The ideas I’ve published here are written for families whom traditional schooling is the only choice they’re comfortable with but have found that their child doesn’t seem to care or put effort toward school. As you consider these ideas try to remember a teaching adage; Show, don’t tell. Don’t tell your kids they belong, show them; Don’t tell your kids they can do it, let them discover that they can; Don’t tell them you’re watching them, show them you’re watching. Our kids can pick up hypocrisy very quickly. That’s why you often hear, “Mom, watch me,” at the playground 20 times in a row. The parent may say he’s watching, but the child feels like he’s not. I would argue that no matter what approach you use, if you’re approaching a disengaged student with anything but kindness and authenticity, you’ll likely only get rebellion.

Belonging

Make every effort to create an environment where your child wants to be and feels like she should be. Help her understand that her need for belonging and survival are not changed by her performance or abilities. This does not mean being excited about everything she does. If she wants to be comforted, offer comfort; if she wants to be left alone, offer space; if she wants advice, offer advice. Many parents may assume that means they have to be their kid’s friend. You don’t have to be friends, but you should be kind. Being kind will make you feel more like friends but that doesn’t mean you throw rules and boundaries out the window. It probably just means you’re closer…much like a person in your neighborhood or work is likely to be close to you and seek advice from you if you are kind.

Power

Power is synonymous with competence and confidence. I’m more likely to feel my need for power is met when I know that if I set a goal for myself that I am able to achieve it. Students who are disengaged don’t often feel this way about themselves. They may set goals but have no tools for planning or carrying out their plans.

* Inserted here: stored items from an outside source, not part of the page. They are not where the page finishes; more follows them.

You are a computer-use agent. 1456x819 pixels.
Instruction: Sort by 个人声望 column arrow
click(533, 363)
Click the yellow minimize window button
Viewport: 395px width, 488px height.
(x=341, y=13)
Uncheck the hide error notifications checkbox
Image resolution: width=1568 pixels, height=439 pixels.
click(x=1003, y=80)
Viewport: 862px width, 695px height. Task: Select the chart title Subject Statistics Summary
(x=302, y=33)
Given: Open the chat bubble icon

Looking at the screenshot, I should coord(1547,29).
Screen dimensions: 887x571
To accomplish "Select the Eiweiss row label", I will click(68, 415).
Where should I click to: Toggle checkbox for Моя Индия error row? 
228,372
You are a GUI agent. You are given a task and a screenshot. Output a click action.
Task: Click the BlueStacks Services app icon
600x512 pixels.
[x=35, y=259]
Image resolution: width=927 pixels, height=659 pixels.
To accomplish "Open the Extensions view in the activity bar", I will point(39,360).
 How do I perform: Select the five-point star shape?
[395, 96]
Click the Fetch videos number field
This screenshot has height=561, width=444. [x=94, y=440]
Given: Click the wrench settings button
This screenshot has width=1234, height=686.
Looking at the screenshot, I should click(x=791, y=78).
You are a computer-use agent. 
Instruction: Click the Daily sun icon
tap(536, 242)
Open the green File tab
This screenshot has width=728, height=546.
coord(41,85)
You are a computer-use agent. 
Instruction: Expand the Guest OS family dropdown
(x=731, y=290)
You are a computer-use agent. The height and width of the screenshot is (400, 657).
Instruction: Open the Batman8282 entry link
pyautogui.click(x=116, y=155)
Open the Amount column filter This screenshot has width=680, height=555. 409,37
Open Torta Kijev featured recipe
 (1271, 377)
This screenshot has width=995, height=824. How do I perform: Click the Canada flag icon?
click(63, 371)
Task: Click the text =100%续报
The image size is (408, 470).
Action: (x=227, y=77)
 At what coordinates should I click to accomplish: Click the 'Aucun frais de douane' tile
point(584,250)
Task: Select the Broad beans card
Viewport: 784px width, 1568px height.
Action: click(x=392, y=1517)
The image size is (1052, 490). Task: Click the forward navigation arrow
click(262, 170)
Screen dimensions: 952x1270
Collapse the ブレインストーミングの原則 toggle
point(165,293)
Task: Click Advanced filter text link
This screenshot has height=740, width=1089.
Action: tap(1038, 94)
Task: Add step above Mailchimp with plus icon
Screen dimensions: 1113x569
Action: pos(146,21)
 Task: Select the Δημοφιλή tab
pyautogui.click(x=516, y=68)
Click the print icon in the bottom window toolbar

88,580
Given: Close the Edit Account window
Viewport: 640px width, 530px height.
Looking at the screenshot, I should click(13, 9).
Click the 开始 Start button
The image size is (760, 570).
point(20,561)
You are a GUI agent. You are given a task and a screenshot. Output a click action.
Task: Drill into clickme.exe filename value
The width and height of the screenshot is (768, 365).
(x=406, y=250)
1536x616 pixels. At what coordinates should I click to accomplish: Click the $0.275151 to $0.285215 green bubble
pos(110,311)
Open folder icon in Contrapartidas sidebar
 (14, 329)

You can help them meet their need for power by supporting them in the development of things they want to do. Maybe your son wants to hit a homerun for his baseball team. Instead of passively offering advice like, “Well, you just need to practice more,” help him come up with a plan for how to achieve that goal. What does he need to get better at, when could he practice, and what is he already doing well that is getting him closer to that goal?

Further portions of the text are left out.